→ WORK TO COMPLETE
Copy the items between the line containing "The width and" and the line containing "coordinates (282, 255).", inclusive, reproducing each line without any change.

● ● ● ● ●

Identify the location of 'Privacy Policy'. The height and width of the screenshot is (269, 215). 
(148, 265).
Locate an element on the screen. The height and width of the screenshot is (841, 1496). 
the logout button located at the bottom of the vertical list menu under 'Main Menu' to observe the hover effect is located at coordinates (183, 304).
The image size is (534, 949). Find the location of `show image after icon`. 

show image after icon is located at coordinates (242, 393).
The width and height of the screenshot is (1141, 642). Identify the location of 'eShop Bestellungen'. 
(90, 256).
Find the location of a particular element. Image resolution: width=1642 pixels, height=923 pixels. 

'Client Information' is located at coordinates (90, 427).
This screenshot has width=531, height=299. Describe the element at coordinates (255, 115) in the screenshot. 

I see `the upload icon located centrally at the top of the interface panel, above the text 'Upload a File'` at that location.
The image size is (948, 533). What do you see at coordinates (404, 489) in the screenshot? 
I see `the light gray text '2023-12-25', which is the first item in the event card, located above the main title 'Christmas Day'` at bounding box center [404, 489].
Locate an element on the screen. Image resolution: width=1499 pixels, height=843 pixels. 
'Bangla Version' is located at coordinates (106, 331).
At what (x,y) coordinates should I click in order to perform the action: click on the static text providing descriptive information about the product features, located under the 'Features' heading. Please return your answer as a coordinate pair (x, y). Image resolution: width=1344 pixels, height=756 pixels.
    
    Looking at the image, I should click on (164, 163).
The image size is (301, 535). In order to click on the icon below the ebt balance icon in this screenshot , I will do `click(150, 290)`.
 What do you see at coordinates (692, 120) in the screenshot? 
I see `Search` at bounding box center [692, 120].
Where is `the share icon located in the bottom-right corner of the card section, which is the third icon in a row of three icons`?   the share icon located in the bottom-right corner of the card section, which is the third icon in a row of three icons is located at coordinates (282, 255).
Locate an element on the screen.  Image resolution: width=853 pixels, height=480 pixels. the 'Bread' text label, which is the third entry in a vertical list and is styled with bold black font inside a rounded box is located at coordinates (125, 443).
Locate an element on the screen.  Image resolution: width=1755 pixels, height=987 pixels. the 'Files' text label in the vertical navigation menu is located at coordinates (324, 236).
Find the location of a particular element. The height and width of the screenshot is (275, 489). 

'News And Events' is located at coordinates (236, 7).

● ● ● ● ●

→ TASK OUTPUT
The width and height of the screenshot is (1141, 642). Identify the location of 'eShop Bestellungen'. 
(90, 256).
Find the location of a particular element. Image resolution: width=1642 pixels, height=923 pixels. 

'Client Information' is located at coordinates (90, 427).
This screenshot has width=531, height=299. Describe the element at coordinates (255, 115) in the screenshot. 

I see `the upload icon located centrally at the top of the interface panel, above the text 'Upload a File'` at that location.
The image size is (948, 533). What do you see at coordinates (404, 489) in the screenshot? 
I see `the light gray text '2023-12-25', which is the first item in the event card, located above the main title 'Christmas Day'` at bounding box center [404, 489].
Locate an element on the screen. Image resolution: width=1499 pixels, height=843 pixels. 
'Bangla Version' is located at coordinates (106, 331).
At what (x,y) coordinates should I click in order to perform the action: click on the static text providing descriptive information about the product features, located under the 'Features' heading. Please return your answer as a coordinate pair (x, y). Image resolution: width=1344 pixels, height=756 pixels.
    
    Looking at the image, I should click on (164, 163).
The image size is (301, 535). In order to click on the icon below the ebt balance icon in this screenshot , I will do `click(150, 290)`.
 What do you see at coordinates (692, 120) in the screenshot? 
I see `Search` at bounding box center [692, 120].
Where is `the share icon located in the bottom-right corner of the card section, which is the third icon in a row of three icons`?   the share icon located in the bottom-right corner of the card section, which is the third icon in a row of three icons is located at coordinates (282, 255).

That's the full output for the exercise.